Dataset entries section start
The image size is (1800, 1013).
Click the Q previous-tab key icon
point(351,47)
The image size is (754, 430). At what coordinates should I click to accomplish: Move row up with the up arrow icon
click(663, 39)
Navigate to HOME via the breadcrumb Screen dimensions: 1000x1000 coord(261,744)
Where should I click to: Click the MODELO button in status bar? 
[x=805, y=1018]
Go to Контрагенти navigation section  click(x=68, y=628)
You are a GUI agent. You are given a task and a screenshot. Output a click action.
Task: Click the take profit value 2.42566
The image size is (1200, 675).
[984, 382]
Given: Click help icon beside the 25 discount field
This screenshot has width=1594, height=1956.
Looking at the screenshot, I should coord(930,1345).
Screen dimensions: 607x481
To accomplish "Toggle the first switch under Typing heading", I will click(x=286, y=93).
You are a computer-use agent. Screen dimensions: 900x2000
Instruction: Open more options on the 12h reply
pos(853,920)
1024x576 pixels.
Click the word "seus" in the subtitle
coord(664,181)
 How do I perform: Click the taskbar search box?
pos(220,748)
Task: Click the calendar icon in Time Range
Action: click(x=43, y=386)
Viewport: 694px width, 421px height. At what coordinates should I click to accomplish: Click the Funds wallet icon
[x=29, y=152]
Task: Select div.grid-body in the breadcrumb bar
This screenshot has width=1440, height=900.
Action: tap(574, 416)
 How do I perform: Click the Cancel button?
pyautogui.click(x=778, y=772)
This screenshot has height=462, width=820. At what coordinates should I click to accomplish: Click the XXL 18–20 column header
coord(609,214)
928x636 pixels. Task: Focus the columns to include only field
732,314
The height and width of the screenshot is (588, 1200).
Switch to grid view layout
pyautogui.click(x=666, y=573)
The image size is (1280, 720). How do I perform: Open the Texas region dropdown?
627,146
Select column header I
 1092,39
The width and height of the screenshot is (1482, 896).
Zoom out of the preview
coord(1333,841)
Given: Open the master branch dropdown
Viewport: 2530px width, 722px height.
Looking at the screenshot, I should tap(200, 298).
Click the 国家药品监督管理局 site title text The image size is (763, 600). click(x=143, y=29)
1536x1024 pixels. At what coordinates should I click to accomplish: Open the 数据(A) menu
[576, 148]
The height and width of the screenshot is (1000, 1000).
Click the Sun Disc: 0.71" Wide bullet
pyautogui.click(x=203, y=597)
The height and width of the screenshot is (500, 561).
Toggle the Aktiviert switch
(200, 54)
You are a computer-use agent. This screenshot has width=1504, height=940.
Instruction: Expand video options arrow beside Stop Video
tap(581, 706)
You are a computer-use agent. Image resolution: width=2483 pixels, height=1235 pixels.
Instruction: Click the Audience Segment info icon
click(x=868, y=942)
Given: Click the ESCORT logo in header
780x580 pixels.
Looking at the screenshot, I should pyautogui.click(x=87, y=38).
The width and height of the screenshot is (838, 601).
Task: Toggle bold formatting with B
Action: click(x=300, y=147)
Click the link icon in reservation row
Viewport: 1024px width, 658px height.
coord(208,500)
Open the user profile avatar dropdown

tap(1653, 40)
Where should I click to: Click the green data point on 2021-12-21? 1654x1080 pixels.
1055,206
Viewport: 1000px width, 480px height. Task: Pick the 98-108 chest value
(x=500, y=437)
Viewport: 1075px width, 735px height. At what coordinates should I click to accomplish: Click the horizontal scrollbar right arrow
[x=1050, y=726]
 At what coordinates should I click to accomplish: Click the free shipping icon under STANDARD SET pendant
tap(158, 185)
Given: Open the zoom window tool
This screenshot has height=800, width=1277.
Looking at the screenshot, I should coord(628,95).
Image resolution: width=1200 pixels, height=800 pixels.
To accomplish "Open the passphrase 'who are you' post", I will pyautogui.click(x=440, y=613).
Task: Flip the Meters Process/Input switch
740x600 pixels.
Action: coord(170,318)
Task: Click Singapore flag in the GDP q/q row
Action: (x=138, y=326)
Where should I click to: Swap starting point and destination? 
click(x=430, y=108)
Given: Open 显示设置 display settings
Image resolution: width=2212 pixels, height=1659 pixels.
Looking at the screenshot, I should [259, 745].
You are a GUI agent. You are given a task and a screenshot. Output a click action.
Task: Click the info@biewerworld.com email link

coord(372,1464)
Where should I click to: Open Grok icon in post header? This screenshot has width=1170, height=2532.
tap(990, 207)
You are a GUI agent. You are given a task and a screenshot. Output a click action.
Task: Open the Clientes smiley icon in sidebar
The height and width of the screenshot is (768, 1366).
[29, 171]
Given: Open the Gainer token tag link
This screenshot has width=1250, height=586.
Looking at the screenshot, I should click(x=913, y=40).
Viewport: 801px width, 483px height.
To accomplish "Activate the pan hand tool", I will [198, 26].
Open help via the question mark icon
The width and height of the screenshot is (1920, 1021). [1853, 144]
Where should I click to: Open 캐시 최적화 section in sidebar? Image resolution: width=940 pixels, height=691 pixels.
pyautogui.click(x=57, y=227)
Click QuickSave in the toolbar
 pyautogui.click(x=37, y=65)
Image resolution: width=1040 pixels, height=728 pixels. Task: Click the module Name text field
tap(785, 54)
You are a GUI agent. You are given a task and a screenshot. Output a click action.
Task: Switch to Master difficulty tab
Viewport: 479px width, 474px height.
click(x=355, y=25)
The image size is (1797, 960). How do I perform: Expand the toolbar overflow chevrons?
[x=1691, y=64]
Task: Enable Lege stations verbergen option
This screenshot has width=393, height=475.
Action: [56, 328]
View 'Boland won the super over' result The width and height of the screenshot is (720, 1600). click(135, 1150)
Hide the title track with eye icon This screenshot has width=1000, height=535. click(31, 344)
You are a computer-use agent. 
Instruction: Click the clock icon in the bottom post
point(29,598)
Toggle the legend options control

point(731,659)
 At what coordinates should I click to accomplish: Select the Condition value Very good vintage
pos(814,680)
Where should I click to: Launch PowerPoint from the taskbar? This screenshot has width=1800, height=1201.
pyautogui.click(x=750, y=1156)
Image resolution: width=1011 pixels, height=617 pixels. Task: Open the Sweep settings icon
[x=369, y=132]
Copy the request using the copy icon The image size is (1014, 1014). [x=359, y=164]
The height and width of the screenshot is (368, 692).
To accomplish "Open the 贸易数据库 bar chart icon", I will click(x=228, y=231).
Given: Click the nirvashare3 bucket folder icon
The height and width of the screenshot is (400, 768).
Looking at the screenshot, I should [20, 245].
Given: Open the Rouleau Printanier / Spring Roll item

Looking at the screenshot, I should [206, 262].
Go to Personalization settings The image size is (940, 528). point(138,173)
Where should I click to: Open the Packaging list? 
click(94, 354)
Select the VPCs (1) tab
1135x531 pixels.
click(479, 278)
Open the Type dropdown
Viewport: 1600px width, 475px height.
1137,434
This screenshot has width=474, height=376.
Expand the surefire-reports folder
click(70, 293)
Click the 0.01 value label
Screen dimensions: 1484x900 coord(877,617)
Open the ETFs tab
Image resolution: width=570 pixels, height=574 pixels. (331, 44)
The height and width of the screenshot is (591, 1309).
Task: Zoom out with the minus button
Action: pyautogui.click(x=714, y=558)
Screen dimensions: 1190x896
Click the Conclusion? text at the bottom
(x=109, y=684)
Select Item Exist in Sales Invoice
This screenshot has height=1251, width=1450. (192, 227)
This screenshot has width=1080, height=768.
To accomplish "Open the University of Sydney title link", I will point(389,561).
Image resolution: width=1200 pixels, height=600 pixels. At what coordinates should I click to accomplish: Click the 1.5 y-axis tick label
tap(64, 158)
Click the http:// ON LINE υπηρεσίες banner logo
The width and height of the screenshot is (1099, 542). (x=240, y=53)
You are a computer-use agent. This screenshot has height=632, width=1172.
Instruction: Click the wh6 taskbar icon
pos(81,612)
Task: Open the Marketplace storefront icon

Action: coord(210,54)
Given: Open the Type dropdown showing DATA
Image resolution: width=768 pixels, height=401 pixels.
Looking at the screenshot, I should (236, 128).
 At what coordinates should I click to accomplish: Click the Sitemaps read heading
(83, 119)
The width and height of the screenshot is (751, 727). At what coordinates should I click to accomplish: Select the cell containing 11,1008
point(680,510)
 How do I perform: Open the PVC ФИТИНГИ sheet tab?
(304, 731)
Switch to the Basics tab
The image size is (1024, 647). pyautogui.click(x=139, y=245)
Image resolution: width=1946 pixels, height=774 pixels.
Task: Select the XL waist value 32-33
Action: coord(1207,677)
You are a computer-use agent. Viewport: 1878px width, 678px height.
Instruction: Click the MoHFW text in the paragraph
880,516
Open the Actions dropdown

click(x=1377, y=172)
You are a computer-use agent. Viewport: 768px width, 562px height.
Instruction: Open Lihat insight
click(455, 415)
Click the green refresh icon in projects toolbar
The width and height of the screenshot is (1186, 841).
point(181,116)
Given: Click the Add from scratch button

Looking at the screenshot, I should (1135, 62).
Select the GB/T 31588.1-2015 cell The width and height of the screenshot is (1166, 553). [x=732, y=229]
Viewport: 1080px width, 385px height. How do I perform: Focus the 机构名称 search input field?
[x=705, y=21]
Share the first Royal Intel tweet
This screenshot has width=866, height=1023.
Dataset entries section end
▸ What is needed
All that belongs in the answer is the run of lines above from the line containing "has width=1504, height=940." through the line containing "Given: Click the ESCORT logo in header", exactly as written.

▸ Task output
You are a computer-use agent. This screenshot has width=1504, height=940.
Instruction: Expand video options arrow beside Stop Video
tap(581, 706)
You are a computer-use agent. Image resolution: width=2483 pixels, height=1235 pixels.
Instruction: Click the Audience Segment info icon
click(x=868, y=942)
Given: Click the ESCORT logo in header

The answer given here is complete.